Data to process START
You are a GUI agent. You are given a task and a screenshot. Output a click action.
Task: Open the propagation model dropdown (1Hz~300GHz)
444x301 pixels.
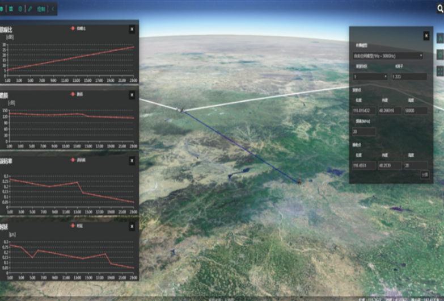pyautogui.click(x=388, y=56)
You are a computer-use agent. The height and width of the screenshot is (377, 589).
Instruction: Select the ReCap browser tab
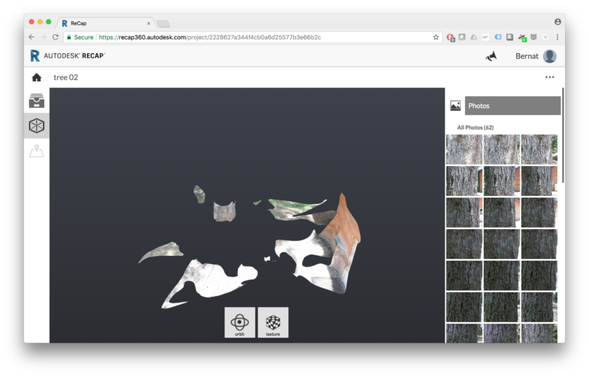[105, 23]

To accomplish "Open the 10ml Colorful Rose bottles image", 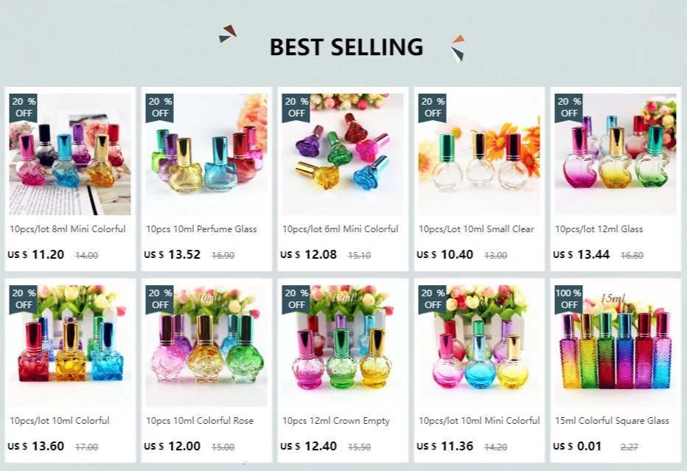I will [x=206, y=346].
Data to process END
- [Your task]
Copy every line from the records above that contains the string "screenshot".

- [Output]
You are a GUI agent. You are given a task and a screenshot. Output a click action.
You are a computer-use agent. The height and width of the screenshot is (377, 589).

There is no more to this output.